Quelques minutes plus tard, les portes s’ouvrent enfin. Au milieu des nombreux jeunes urbains qui débarquent, seul Daniel, 70 ans, reconnaît les lieux, incrédule. Devant lui, se dresse la toute petite église en briques rouges d’Ecuélin, un village de 118 âmes. « Je n’ai pas mis les pieds ici depuis soixante ans », s’étonne ému le mécanicien à la retraite.
« JE NE PENSAIS PAS ÊTRE APPLAUDIE DANS UN LIEU SAINT »
©Camille Drouet
Dans un silence religieux, le public prend place entre les murs qui racontent la passion du Christ. Cela fait longtemps que l’église n’a pas été si comble. C’est assis par terre ou sur des prie-Dieu centenaires que certains découvrent les notes envoûtantes de la flûte traversière de Melanie De Biasio qui s’élève depuis l’autel sous les bras en croix de Jésus. Dans ce lieu minuscule, bercé par la lumière des vitraux, l’acoustique est parfaite.
Les premiers applaudissements sont timides. Les bras résolument croisés, une femme râle à l’oreille de son mari : « Pas dans une église, tout de même. » L’étonnement est visible sur le visage de la chanteuse. Elle ne s’attendait pas « à être applaudie dans un lieu saint ». Pourtant, la voix sensuelle de Melanie De Biasio frôle parfois le divin.
Certains spectateurs oublient la solennité du lieu et battent la mesure, d’autres s’amusent de la transgression. « C’est le son du Christ », lâche discrètement un jeune barbu. Soudain la chanteuse, pourtant si discrète depuis le début du concert s’arrête. « Quelle heure est-il ? », demande-t-elle au public.
L’horloge de l’église indique presque 17 heures. Mélanie De Biasio marque une pause. Cinq coups de cloches viennent ponctuer le début de sa dernière chanson. Des applaudissements nourris, accompagnés de cris réclamant un rappel, résonnent sous la nef.

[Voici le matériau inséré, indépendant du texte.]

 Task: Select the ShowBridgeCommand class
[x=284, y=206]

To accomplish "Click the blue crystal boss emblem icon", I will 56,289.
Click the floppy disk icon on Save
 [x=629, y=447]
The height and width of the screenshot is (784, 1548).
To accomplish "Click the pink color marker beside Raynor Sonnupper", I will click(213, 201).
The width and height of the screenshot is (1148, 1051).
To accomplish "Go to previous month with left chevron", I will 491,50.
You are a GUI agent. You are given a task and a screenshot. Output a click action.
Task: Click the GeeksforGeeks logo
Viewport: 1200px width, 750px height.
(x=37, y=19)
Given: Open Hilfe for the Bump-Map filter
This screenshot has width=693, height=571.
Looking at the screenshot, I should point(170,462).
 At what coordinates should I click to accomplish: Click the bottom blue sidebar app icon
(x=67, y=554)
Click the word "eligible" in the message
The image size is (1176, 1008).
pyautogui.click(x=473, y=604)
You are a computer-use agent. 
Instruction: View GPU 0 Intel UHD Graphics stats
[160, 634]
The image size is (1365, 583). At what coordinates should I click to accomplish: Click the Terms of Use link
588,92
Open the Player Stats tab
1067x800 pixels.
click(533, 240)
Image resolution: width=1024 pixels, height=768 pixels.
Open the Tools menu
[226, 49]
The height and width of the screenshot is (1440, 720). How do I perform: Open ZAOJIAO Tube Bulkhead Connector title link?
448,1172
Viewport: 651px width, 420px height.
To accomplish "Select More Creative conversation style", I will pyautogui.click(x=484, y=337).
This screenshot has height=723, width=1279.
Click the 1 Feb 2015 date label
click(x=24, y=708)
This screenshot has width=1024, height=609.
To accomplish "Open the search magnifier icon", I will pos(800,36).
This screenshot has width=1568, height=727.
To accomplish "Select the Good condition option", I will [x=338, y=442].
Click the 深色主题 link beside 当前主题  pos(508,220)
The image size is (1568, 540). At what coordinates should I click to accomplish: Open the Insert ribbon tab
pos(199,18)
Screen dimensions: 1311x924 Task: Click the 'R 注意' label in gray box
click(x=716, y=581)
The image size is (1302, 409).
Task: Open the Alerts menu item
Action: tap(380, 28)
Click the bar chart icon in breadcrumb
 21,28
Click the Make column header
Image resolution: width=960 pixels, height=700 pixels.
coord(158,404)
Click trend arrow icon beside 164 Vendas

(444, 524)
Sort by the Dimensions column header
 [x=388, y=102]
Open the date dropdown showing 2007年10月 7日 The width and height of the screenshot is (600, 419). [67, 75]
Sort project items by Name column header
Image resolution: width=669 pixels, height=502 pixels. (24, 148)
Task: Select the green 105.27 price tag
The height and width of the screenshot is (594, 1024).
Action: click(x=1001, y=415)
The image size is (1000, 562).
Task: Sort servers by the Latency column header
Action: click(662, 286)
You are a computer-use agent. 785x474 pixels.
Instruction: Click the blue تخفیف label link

Au troisième rang, la dame aux bras croisés se risque à quelques applaudissements en levant les yeux aux ciels, tandis qu’une partie du public se lève.
Sur le parvis de l’église entouré des tombes de l’ancien cimetière, certains se perdent en superlatifs. Mélanie de Biasio sort saluer les passagers qui remontent dans le bus, direction une première nuit de concerts. Une habitante d’Aulnoye-Aymeries l’interpelle : « Franchement au début c’était bizarre. Mais en fait, j’ai adoré. » L’anecdote fait sourire le directeur qui aime à surprendre les festivaliers. Pari réussi.
Publié sur le site Internet du Monde, le 2 août 2014.